Allora forse quel Crocifisso sotto l'acqua era giusto che ci fosse, i restauratori (ne abbiamo tra i migliori al mondo) sapranno come restituire all'opera d'arte la sua originaria bellezza e preziosità. La preziosità dell'anima, però, ce l'ha data il Papa donandoci quel momento che resterà nella storia.

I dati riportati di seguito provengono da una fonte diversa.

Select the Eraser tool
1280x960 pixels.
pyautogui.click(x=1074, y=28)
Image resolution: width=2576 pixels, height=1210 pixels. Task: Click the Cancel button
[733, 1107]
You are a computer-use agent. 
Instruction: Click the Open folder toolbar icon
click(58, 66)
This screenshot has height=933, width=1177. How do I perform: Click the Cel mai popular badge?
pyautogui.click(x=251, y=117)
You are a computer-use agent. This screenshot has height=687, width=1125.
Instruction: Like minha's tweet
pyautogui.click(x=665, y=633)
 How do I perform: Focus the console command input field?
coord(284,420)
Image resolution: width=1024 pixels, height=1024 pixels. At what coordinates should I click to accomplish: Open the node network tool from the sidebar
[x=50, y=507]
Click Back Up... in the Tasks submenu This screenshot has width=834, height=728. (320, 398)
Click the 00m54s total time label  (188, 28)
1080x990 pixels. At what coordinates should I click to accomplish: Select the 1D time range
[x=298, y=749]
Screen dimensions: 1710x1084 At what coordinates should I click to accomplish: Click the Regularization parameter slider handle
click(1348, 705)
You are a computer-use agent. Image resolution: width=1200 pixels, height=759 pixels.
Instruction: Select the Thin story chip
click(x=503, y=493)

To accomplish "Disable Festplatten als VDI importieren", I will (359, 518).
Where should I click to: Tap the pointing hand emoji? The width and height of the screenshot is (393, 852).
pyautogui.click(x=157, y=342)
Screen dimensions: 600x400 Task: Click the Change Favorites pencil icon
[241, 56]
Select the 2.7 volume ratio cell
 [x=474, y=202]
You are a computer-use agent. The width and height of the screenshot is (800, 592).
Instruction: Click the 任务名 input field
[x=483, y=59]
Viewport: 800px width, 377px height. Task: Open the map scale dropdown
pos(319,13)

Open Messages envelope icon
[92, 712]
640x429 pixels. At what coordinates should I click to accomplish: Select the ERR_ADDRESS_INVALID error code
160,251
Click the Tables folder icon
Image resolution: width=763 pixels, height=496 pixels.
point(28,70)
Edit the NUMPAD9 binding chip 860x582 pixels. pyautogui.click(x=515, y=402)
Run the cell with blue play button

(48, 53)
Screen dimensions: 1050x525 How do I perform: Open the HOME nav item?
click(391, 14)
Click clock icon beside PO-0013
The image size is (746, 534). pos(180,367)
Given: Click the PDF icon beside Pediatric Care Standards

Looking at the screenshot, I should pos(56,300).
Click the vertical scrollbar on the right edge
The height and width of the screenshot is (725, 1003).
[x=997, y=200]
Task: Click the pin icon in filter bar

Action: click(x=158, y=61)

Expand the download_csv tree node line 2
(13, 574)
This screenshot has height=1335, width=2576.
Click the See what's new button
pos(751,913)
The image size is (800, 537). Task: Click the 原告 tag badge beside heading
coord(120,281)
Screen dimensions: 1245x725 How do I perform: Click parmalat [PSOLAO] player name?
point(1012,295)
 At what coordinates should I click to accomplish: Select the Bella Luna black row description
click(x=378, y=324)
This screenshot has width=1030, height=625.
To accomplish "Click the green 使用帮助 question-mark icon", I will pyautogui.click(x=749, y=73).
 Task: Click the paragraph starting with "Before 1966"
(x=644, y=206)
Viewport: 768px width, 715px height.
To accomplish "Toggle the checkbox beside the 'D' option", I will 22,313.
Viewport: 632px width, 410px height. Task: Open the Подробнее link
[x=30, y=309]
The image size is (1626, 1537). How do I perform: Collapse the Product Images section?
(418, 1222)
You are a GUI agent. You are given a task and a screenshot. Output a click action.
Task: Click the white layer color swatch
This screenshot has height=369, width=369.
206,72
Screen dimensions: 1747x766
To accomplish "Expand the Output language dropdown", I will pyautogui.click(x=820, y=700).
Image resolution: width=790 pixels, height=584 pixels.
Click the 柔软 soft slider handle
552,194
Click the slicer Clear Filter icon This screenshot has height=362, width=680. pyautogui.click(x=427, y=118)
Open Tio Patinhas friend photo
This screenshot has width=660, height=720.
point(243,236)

Per questo il nostro grazie, oggi, va a tutti i veri operatori della bella informazione - e non ai cialtroni da talk capaci solo di urlare o ai leoni da tastiera - ma a chi ogni giorno è al fronte per farci sapere cosa succede fuori di qui: è solo grazie a loro che abbiamo la nostra "finestra sul mondo", quel mondo che non possiamo vedere perché il pianeta ci sta dicendo che dobbiamo forse tornare a fare una vita meno frenetica, che dovremmo tornare ad apprezzare la semplicità delle nostre case, la purezza delle nostre famiglie. Ci manca il rapporto umano con la società, ma forse stiamo recuperando quello familiare, quello con i figli, con le mogli e i mariti, con le mura domestiche. Stiamo imparando a fare il pane in casa, come facevano i nostri nonni, forse abbiamo corso troppo, e forse è tempo che rallentiamo un po'. Che questa bruttissima esperienza sia almeno l'occasione per tornare ad apprezzare le cose belle della vita, che sono le più semplici e le più vere. Come quel Crocifisso che in mezzo a piazza san Pietro, da solo, ci ha donato un momento di speranza e l'occasione di una preghiera, che vale per tutto il mondo, non solo per noi romani, per noi italiani, ma per tutti i popoli. Questa pandemia ci ha reso davvero tutti uguali: tutti potenziali vittime di qualcosa che tutti cerchiamo di sconfiggere per tornare a stare insieme. Ricordiamoci l'esempio del Pontefice, che da solo, a un'età avanzata, ha percorso le strade di Roma per pregare per l'umanità. Un'umanità che oggi è chiamata a ritrovare se stessa anche negli occhi di un Cristo sotto la pioggia, solo, nella piazza più importante del mondo.